Introducing the Greeks, For Options Contracts

Options Basics

A stock options contract is a tentative agreement between two parties to engage in a securities transaction on or before a specified future date at a preset price (i.e., the strike price). You can trade many types of assets as an options contract, including stocks, bonds, exchange-traded funds (ETFs), and more. Options are derivative investments (derivatives) because they derive their value from the underlying assets that are being traded. There are numerous types of options contracts; two of the most common are calls and puts.

Calls: A call options contract gives the buyer the right to buy shares of an underlying security at the strike price for a specific amount of time, until the contract expires (the expiration date). The seller of a call option is obligated to sell those shares to the buyer of the call who exercises their option to buy on or before the expiration date.

Puts: A put options contract gives the buyer the right to sell shares of an underlying asset at the strike price for a specified time. The seller of a put option is obligated to buy those shares from the buyer of the put who exercises their option to sell on or before the expiration date.

Options are typically utilized for hedging purposes; however, they also may be used for speculative investing. The upfront cost of an options contract is called the premium. There are four factors that drive the price of an options contract: the current stock price, intrinsic value, time to contract expiration, and volatility.

The Major Greeks

Delta: An option’s delta is the change in its premium as a result of price changes in its underlying security. It is a “directional” Greek and is expressed as a percentage of the underlying security’s price. For example, if a call option has a price of $1 and a delta of 0.25, then the option’s price will move by 25% of the corresponding change in the underlying security’s price. So, if the security’s price increases to $1.50, then the option’s price will be $1.12, or 25% of $0.50.

Call options have positive deltas, between 0 and 1, while put options have negative deltas, between 0 and -1. Options prices do not change significantly for low delta values of an option, even when there is a major change in the underlying security’s price. On the other hand, options contracts with high delta values are sensitive to even slight price movements in the underlying security’s price. Delta values of in-the-money options, or options that are approaching the strike price (the price at which an investor can exercise the right to buy or sell the underlying security in an options contract), increase as the time to expiration grows shorter. And delta values decrease when the strike price of an option is farther away.

Traders often use delta values as a probability indicator of whether an options contract will reach a strike price. For example, a delta of 0.3 represents a 30% chance that the option will be in-the-money or reach a desired strike price before it expires. Once they have the delta value, traders will often pair their options purchases with purchases of the underlying security, or with futures contracts — which is known as a delta hedging strategy.

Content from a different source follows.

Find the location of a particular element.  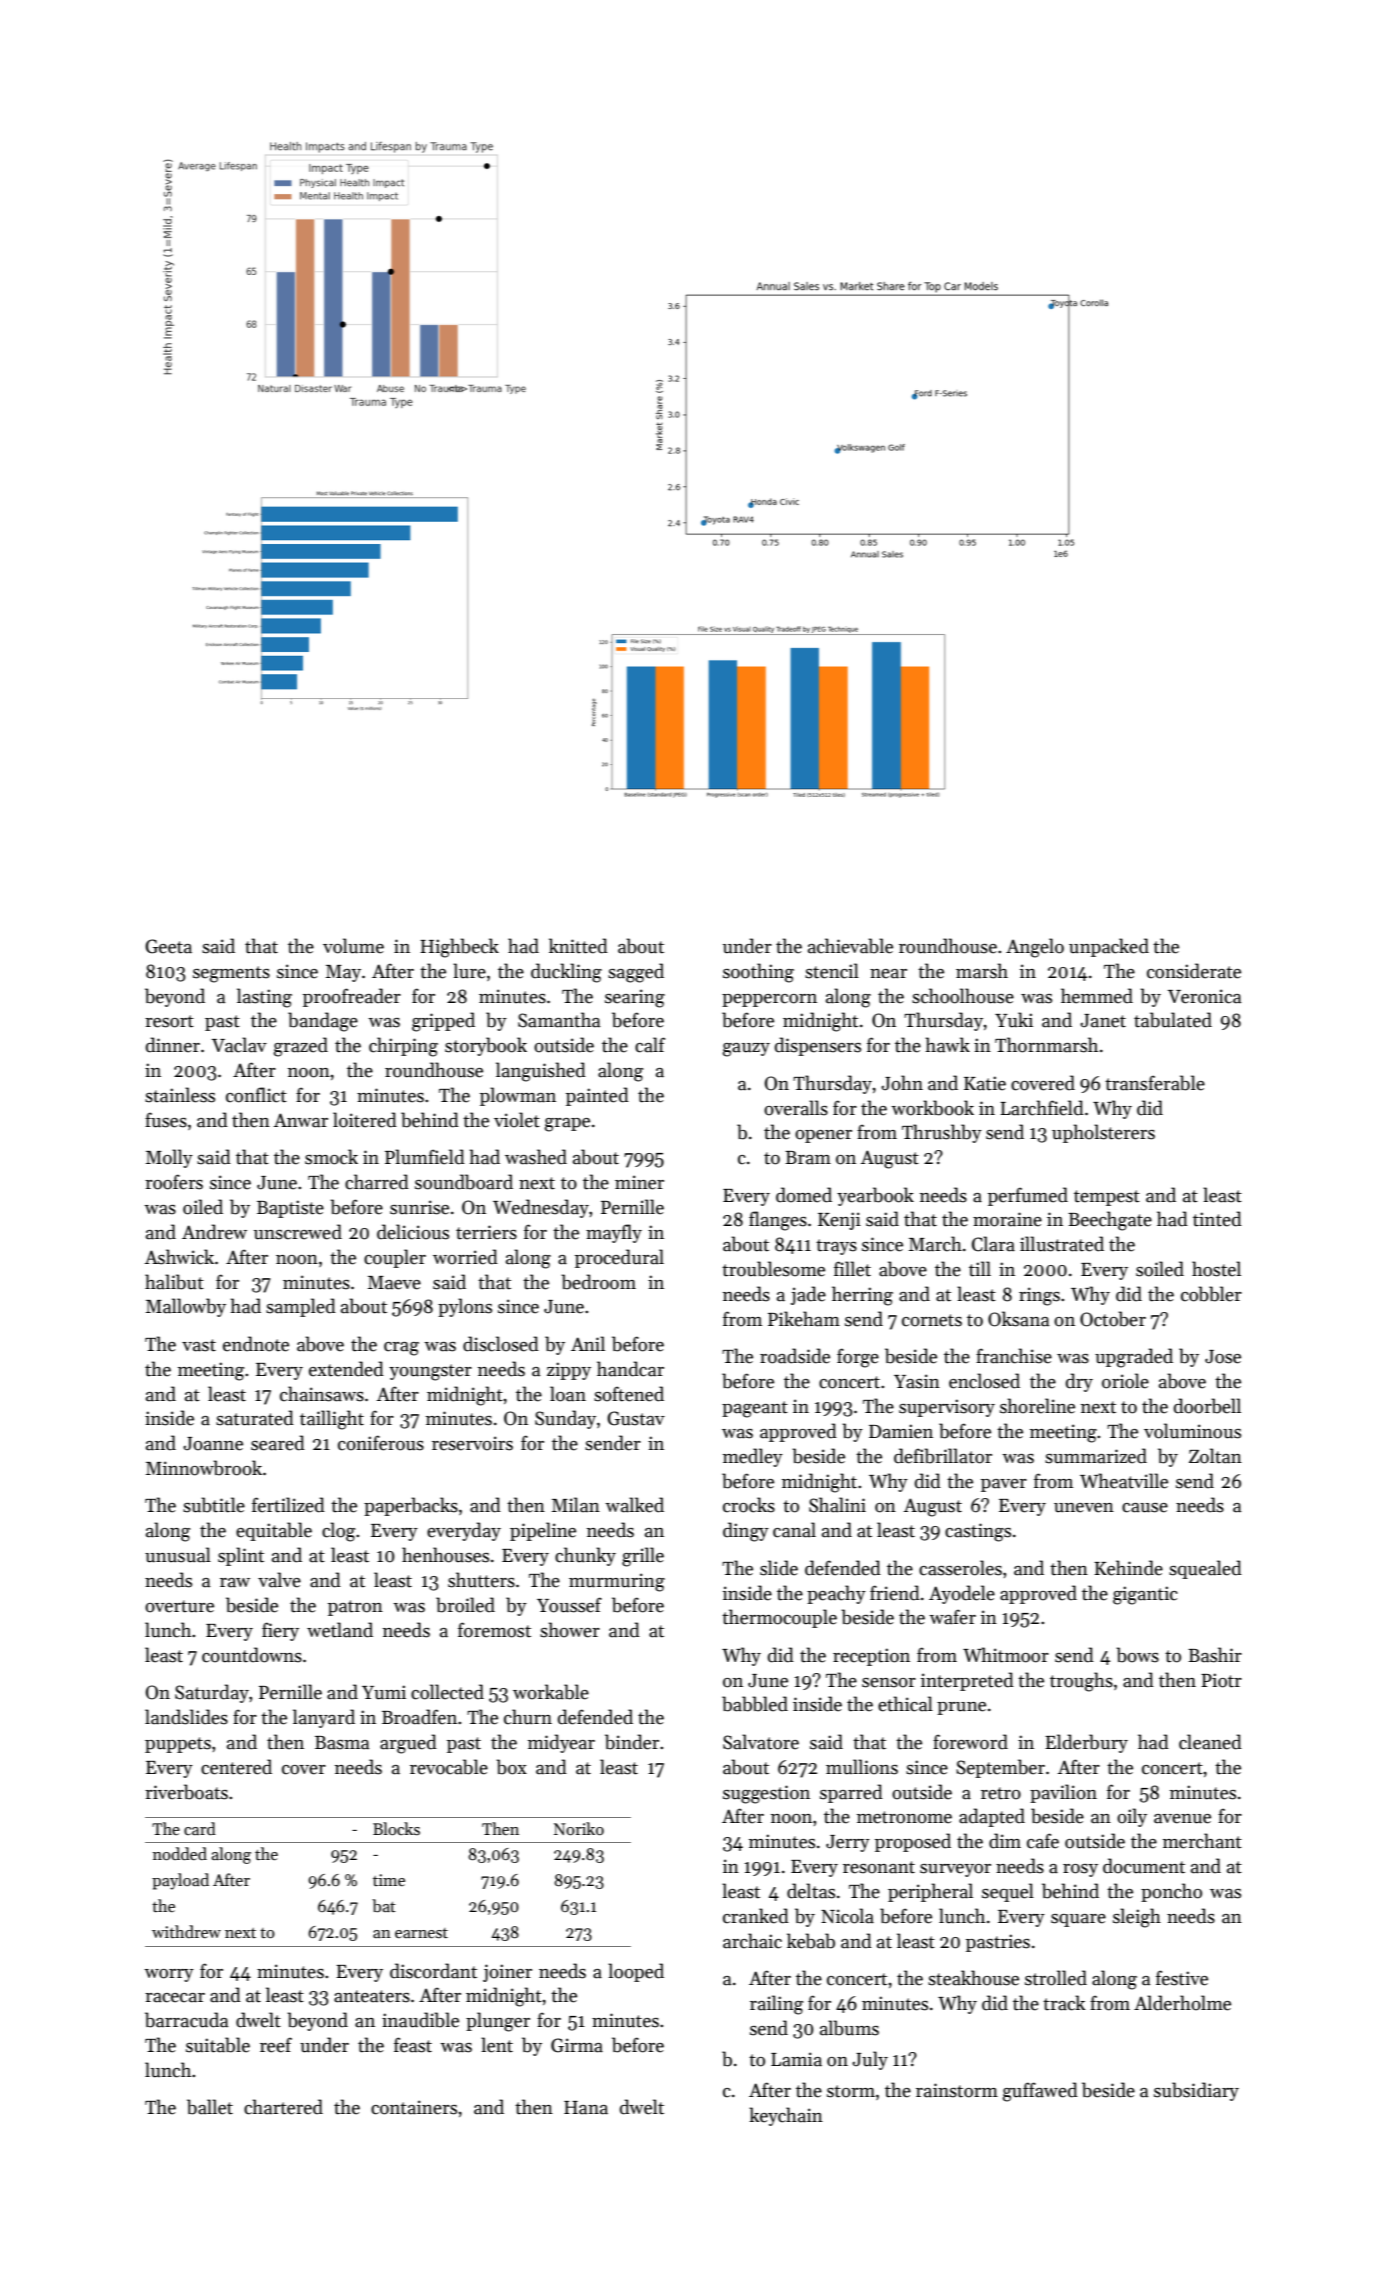

guffawed is located at coordinates (1040, 2092).
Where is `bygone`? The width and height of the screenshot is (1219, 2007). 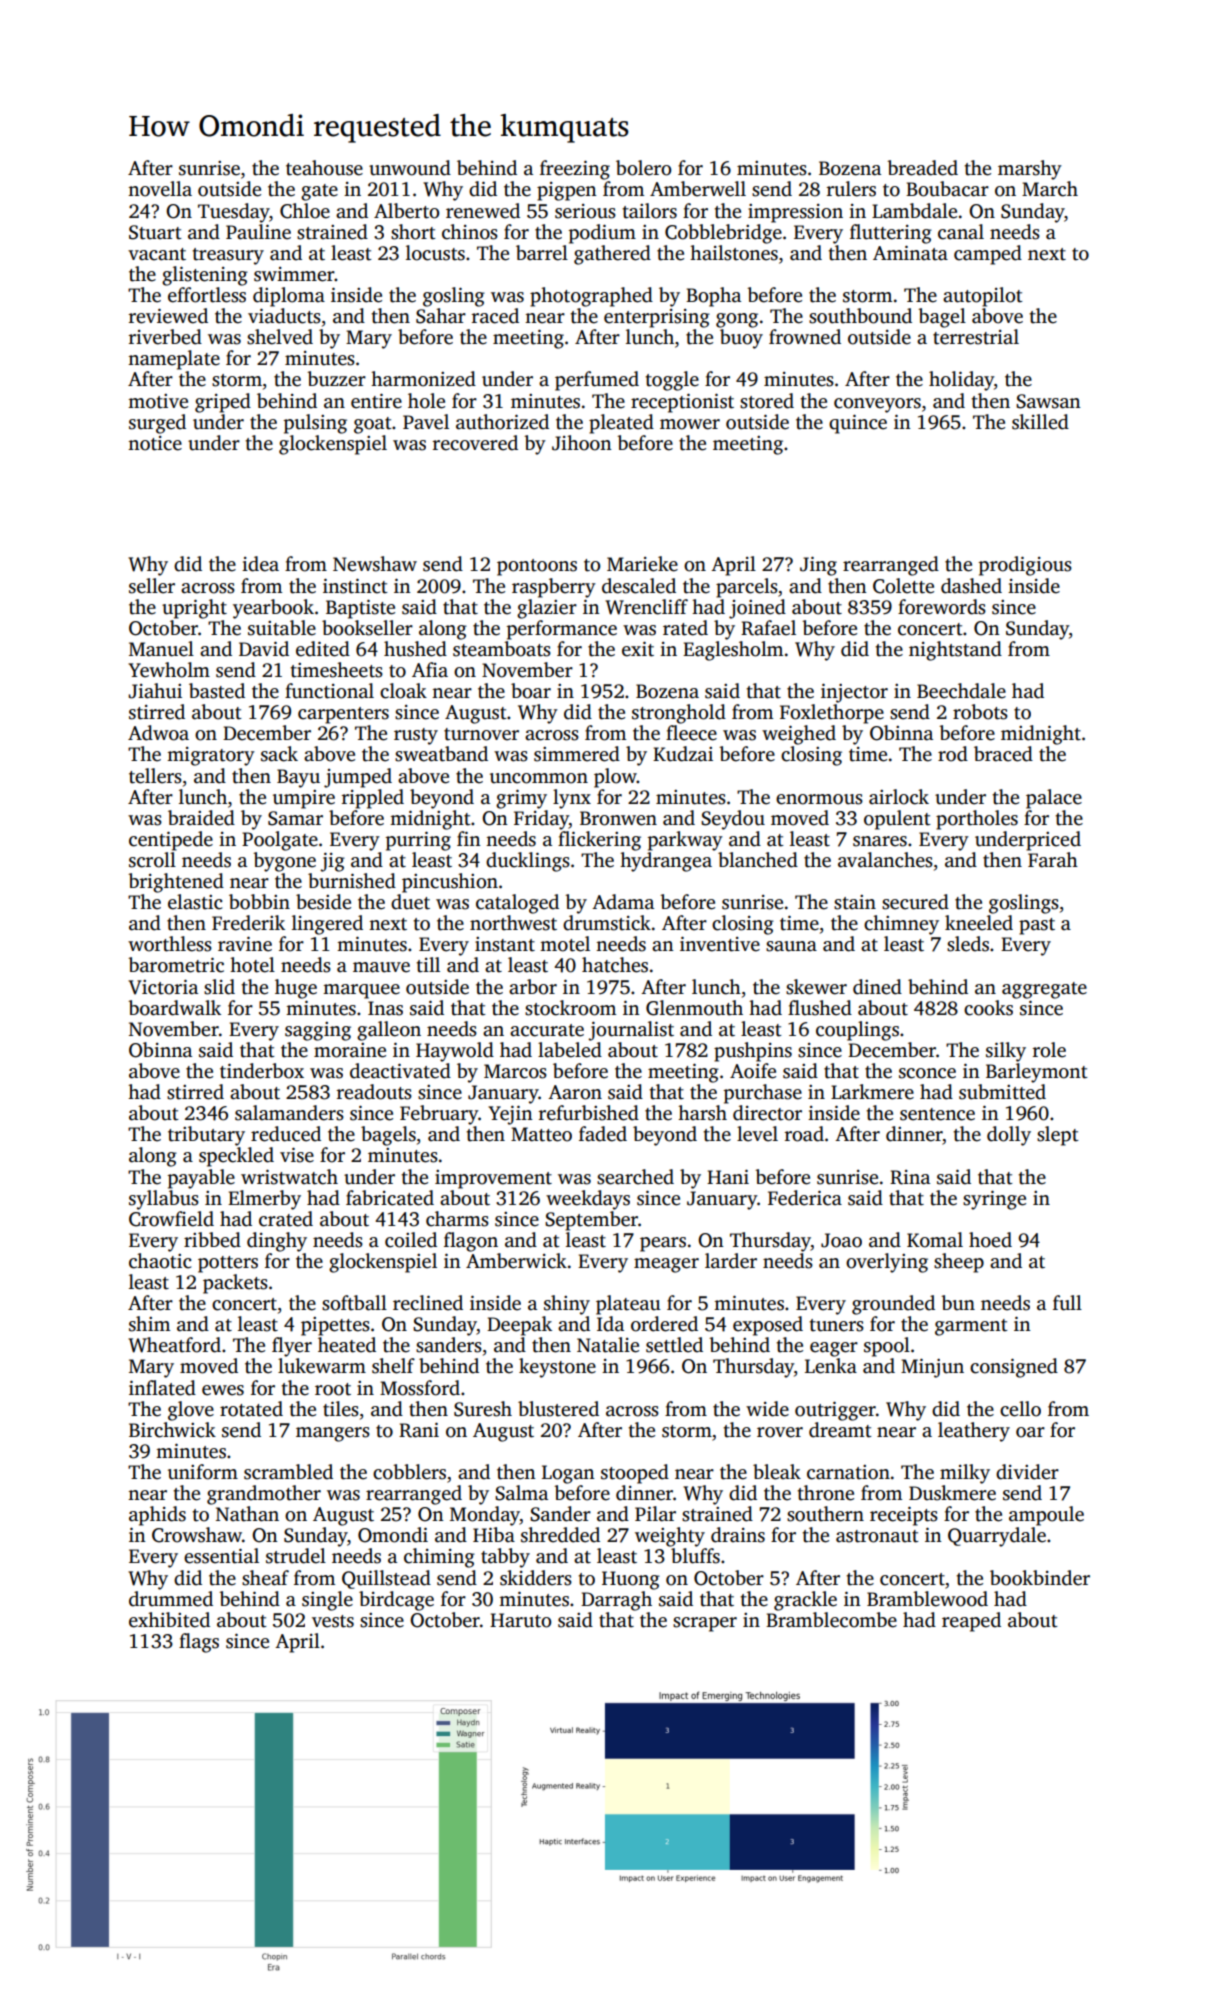
bygone is located at coordinates (284, 862).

Suppose you purchase a call option for 1 bitcoin with a strike price of $5,000 after a month. The option has a delta of 0.5, which means that there is a 50/50 chance that it will reach that price. If the price moves opposite of your desired direction, that is, if it decreases instead of increases, then you’d need to pay the premium plus 50% of the decrease percentage for the underlying security. To offset this potential loss, you could either purchase a bitcoin on the spot market or buy a bitcoin futures contract.

Gamma: An options contract’s gamma measures the speed at which delta changes, which lets you compare two options with the same delta values. Suppose options A and B have the same delta value of 0.3 and gamma values of 2 and 3, respectively. Then the contract with the higher gamma value, in this case B, will have a greater degree of risk because it is more susceptible to price changes in a short time. Gamma values are highest when they are near an option’s strike price, and they are lowest when the option is said to be out-of-the-money, or further from the strike price. All options have positive gamma values.

Theta: An options’ theta measures its time value and is expressed as a negative value. As the options’ expiration date draws near, there is a smaller chance of making a profit from it. Theta quantifies this risk with a figure that is supposed to represent a price drop for each day. For example, an option priced at $2 with a theta of -0.25 will lose $0.25 on a daily basis. Long-term options have a theta value of nearly zero because their time to expiration is relatively distant. Options that are close to their expiration dates, however, have high theta values because their time value is greater. All options have negative theta values.

Vega: An options’ vega measures its price sensitivity to implied volatility. Implied volatility refers to market participants’ anticipated future volatility. Vega changes for every one percent change in implied volatility and is higher when the options’ premium approaches its strike price. For example, suppose you purchase a call option for $1.50, with an implied volatility of 25% and a vega of 0.2. The day after your purchase, the implied volatility increases by 2%. Therefore, the calculation for the new premium will be: option premium = $1.50 + (2 x 0.2) = $1.90.

Using the Greeks for Cryptocurrency Options Contracts

If you’re trading cryptocurrencies, you can use the Greeks — along with the same strategies, such as delta hedges — just as you would in trading other assets.

Price changes can be sudden and momentous, resulting in greater consensus among participants about future implied volatility. In the event of a price change, the Greeks metrics that depend on direction and volatility will be elevated. In sum, when trading crypto derivatives you should always consider your financial goals, risk tolerance, and understanding of the financial concepts and tools that you are using when executing transactions — and, consult a financial professional if you have any questions or concerns.